Want to study computer science but lack meaningful areas to work in. - mlxer

I love programming but after losing interest in games I am a bit confused on what to study at university.<p>I would be interested in energy or civil engineering but the jobs I don't think would be as much fun as hacking, it is just that I have a hard time finding meaningful areas in computer science. I think Facebook for example is just useless crap that I have to waste time on now because everybody else is on there.<p>Some areas in CS that interest me:
Robotics - automate boring jobs
Image analysis - medical imaging
Datamining the human genome
etc<p>I don't find internet stuff to meaningful.<p>How are the chances of landing these types of jobs, are there a lot of them?
======
thecircusb0y
#1, Pick what you love to do, so you are passionate everyday of life instead
of hating what you do and being miserable.

From a personal story. I got my degree in Computer Engineering Technology,
because I had fallen in love with robotics and computer hardware in high
school robotics club. We did the FIRST robotics competition, and that was the
best memory I have of high school.

However, after graduation, I've taken a job in the IT sector as a systems
admin, and computer hardware has taken a back burner position as a hobby and
possibly a side startup skill. I've only been graduated for alittle over a
year. Although I haven't landed a job doing hardware like I love, I do have a
positive attitude to learn and enjoy the IT side of things. In that view, I
have networked with co-workers, employers and peers who have years and years
of experience and are sharing it with me. In a matter of a few hours I learned
more about software engineering and web programming than college ever taught
me.

I wish I was more organized on these thoughts, but I basically have to say,
find what you love to do, diversify your knowledge, and be very damn proactive
in college, because nobody is going to hold your hand. Get involved in clubs,
events, etc. to meet people and network, and find new opportunities. Always
talk to your professors about projects you could help with or start up. Do not
become a hobbit in your room with world of warcraft or any video games, unless
you're passion is to just play video games. Personally we used to hack the
games in college and host private servers for downtime after studies.

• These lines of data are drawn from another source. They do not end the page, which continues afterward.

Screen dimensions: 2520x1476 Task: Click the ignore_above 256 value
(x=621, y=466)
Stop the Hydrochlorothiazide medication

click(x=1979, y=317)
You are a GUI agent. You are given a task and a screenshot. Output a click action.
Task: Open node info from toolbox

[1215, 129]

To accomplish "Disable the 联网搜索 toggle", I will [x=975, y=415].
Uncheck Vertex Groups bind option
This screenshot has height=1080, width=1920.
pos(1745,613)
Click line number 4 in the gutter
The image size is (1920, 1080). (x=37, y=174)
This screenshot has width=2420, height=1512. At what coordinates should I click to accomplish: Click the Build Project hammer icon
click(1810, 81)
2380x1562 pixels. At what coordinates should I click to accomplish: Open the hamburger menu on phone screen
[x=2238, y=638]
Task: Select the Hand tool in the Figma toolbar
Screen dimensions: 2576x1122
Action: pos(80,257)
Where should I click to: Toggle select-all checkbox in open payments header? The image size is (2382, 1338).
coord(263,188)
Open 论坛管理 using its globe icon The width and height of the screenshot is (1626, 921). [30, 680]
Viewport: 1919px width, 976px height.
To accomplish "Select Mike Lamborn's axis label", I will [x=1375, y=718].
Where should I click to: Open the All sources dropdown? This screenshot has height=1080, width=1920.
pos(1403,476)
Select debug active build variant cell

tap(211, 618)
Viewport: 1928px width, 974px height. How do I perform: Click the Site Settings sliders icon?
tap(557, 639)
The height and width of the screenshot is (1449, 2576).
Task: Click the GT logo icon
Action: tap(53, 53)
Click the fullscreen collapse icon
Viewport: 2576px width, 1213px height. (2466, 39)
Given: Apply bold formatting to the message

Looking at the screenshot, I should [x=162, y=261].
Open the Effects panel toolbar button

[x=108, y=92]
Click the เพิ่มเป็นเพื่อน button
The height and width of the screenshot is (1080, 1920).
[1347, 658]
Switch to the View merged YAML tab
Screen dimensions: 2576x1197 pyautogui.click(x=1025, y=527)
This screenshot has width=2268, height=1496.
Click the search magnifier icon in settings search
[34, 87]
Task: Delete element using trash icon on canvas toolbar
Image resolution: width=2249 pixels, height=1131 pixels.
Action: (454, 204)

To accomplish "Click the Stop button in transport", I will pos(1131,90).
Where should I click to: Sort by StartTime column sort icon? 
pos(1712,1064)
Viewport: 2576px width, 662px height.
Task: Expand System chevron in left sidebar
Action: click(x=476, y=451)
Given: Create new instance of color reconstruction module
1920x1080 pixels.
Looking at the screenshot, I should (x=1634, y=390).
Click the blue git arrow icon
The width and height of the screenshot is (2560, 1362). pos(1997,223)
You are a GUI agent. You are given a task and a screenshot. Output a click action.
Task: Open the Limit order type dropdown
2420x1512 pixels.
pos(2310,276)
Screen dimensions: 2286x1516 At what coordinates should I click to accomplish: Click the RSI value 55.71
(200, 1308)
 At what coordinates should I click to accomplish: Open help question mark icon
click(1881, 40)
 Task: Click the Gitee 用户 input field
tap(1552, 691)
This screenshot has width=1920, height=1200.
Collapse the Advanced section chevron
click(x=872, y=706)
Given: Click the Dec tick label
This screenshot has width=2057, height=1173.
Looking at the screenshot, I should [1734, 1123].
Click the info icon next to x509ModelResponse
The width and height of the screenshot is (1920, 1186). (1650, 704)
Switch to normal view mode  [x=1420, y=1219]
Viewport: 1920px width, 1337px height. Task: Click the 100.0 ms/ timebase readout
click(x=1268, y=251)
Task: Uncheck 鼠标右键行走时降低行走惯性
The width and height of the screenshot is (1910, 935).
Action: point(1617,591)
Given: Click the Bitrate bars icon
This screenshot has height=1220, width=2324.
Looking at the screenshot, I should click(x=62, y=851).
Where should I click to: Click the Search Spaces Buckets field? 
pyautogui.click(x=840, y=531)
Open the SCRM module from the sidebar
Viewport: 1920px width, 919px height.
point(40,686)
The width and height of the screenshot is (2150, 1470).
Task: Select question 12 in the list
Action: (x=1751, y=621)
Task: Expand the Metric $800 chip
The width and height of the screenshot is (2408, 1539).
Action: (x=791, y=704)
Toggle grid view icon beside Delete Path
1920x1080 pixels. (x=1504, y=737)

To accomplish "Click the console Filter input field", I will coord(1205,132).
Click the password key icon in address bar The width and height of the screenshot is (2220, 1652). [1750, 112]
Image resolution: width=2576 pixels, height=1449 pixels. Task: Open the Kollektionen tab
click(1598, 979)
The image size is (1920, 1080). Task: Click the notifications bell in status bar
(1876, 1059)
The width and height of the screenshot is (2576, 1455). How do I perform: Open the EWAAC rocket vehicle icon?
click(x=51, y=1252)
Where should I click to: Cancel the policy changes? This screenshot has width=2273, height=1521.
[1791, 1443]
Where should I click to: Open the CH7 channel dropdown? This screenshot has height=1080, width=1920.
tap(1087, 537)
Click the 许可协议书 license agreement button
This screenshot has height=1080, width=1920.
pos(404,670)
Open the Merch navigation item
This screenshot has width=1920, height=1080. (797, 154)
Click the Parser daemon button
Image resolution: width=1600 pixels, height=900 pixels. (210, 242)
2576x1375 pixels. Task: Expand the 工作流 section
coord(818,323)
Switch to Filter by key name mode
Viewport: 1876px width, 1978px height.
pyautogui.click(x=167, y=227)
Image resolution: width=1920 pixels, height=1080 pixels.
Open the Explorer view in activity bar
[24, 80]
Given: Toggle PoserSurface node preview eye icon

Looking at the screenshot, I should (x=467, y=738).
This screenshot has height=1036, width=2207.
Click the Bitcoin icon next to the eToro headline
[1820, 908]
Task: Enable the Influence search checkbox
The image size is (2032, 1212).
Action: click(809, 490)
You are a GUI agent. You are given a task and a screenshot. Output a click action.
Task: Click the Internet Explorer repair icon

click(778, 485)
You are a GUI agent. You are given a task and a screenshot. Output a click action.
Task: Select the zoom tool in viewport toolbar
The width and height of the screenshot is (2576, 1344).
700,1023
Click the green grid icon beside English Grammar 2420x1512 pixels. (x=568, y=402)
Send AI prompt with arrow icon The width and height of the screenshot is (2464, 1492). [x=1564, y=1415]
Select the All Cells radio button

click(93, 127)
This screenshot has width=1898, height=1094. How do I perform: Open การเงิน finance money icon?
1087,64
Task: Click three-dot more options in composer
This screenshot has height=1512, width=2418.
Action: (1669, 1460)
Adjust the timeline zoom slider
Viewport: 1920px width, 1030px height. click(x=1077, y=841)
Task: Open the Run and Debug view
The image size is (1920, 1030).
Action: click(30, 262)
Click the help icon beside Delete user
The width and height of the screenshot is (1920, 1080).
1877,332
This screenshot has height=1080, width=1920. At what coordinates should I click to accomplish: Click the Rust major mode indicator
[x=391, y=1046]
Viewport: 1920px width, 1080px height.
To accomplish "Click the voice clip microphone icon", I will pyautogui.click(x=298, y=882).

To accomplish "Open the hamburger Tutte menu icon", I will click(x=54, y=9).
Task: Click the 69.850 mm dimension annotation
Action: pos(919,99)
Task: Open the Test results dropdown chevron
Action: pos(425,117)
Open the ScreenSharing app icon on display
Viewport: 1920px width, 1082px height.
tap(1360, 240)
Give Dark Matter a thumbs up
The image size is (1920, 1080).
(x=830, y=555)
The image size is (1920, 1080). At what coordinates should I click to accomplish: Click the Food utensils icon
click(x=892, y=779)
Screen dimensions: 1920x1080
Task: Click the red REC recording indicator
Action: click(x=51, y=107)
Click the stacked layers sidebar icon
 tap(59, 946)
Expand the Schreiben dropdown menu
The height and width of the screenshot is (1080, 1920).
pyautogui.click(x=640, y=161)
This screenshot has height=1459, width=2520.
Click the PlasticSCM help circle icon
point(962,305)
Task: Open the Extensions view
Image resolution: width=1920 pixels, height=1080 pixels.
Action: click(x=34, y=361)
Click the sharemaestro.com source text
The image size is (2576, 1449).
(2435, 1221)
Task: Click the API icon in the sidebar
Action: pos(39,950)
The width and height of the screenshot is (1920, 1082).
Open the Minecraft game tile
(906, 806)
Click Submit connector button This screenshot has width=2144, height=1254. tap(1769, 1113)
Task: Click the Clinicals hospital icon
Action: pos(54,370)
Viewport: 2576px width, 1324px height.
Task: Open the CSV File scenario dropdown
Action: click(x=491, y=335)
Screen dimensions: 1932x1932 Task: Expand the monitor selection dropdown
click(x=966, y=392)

As far as computer hardware, imaging, robotics, that sort. Computer Science
theory plays a huge roll in that for logic analysis. Ultimately I think what
you should do, is try talking to advisors, professors, and maybe even try
searching for employers and asking them what they look for to prepare you for
the industry.

warning, you may think you know what you're doing now, but college opens doors
and you will have so many ideas and options, that your dreams may change.